TASK GOAL: Could you repeat all of the entries below, character for character?

MATERIAL FOR THE TASK:
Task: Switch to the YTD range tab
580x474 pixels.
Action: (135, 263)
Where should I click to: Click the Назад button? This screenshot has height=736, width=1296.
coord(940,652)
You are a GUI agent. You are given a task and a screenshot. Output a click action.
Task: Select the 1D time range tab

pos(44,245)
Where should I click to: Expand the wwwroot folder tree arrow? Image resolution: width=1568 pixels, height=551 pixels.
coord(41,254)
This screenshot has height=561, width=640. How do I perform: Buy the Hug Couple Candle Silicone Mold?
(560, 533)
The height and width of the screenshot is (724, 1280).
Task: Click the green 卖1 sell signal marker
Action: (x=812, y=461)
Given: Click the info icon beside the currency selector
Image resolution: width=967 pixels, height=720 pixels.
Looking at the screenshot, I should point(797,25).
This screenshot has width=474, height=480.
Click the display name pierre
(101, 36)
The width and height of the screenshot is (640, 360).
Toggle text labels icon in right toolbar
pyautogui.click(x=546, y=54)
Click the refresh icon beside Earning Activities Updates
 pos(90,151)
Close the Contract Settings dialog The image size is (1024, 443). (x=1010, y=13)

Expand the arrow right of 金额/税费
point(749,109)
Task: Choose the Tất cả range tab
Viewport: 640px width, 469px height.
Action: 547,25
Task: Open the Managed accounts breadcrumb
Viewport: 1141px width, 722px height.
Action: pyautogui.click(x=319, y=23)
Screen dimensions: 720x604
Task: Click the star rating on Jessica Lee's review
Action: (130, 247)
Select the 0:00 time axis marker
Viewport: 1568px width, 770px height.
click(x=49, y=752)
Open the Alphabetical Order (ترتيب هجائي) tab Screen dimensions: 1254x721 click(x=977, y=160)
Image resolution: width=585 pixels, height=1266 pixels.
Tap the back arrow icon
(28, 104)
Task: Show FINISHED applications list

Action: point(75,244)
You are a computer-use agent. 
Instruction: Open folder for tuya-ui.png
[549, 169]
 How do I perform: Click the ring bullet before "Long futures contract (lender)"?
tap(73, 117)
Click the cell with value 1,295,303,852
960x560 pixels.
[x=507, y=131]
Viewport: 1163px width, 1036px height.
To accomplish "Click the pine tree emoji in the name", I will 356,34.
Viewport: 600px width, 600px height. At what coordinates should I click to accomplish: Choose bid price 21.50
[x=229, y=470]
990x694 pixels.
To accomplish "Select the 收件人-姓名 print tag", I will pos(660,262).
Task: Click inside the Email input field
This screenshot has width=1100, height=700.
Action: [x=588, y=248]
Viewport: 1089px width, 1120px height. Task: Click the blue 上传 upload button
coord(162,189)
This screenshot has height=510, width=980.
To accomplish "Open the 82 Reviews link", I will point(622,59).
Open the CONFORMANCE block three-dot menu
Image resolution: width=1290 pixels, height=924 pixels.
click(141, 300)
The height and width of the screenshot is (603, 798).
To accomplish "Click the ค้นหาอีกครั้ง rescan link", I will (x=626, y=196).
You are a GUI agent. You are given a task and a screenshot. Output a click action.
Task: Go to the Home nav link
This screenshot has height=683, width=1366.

ANSWER TO THIS PROBLEM:
Task: Switch to the YTD range tab
580x474 pixels.
Action: (135, 263)
Where should I click to: Click the Назад button? This screenshot has height=736, width=1296.
coord(940,652)
You are a GUI agent. You are given a task and a screenshot. Output a click action.
Task: Select the 1D time range tab

pos(44,245)
Where should I click to: Expand the wwwroot folder tree arrow? Image resolution: width=1568 pixels, height=551 pixels.
coord(41,254)
This screenshot has height=561, width=640. How do I perform: Buy the Hug Couple Candle Silicone Mold?
(560, 533)
The height and width of the screenshot is (724, 1280).
Task: Click the green 卖1 sell signal marker
Action: (x=812, y=461)
Given: Click the info icon beside the currency selector
Image resolution: width=967 pixels, height=720 pixels.
Looking at the screenshot, I should point(797,25).
This screenshot has width=474, height=480.
Click the display name pierre
(101, 36)
The width and height of the screenshot is (640, 360).
Toggle text labels icon in right toolbar
pyautogui.click(x=546, y=54)
Click the refresh icon beside Earning Activities Updates
 pos(90,151)
Close the Contract Settings dialog The image size is (1024, 443). (x=1010, y=13)

Expand the arrow right of 金额/税费
point(749,109)
Task: Choose the Tất cả range tab
Viewport: 640px width, 469px height.
Action: 547,25
Task: Open the Managed accounts breadcrumb
Viewport: 1141px width, 722px height.
Action: pyautogui.click(x=319, y=23)
Screen dimensions: 720x604
Task: Click the star rating on Jessica Lee's review
Action: (130, 247)
Select the 0:00 time axis marker
Viewport: 1568px width, 770px height.
click(x=49, y=752)
Open the Alphabetical Order (ترتيب هجائي) tab Screen dimensions: 1254x721 click(x=977, y=160)
Image resolution: width=585 pixels, height=1266 pixels.
Tap the back arrow icon
(28, 104)
Task: Show FINISHED applications list

Action: point(75,244)
You are a computer-use agent. 
Instruction: Open folder for tuya-ui.png
[549, 169]
 How do I perform: Click the ring bullet before "Long futures contract (lender)"?
tap(73, 117)
Click the cell with value 1,295,303,852
960x560 pixels.
[x=507, y=131]
Viewport: 1163px width, 1036px height.
To accomplish "Click the pine tree emoji in the name", I will 356,34.
Viewport: 600px width, 600px height. At what coordinates should I click to accomplish: Choose bid price 21.50
[x=229, y=470]
990x694 pixels.
To accomplish "Select the 收件人-姓名 print tag", I will pos(660,262).
Task: Click inside the Email input field
This screenshot has width=1100, height=700.
Action: [x=588, y=248]
Viewport: 1089px width, 1120px height. Task: Click the blue 上传 upload button
coord(162,189)
This screenshot has height=510, width=980.
To accomplish "Open the 82 Reviews link", I will point(622,59).
Open the CONFORMANCE block three-dot menu
Image resolution: width=1290 pixels, height=924 pixels.
click(141, 300)
The height and width of the screenshot is (603, 798).
To accomplish "Click the ค้นหาอีกครั้ง rescan link", I will (x=626, y=196).
You are a GUI agent. You are given a task and a screenshot. Output a click action.
Task: Go to the Home nav link
This screenshot has height=683, width=1366.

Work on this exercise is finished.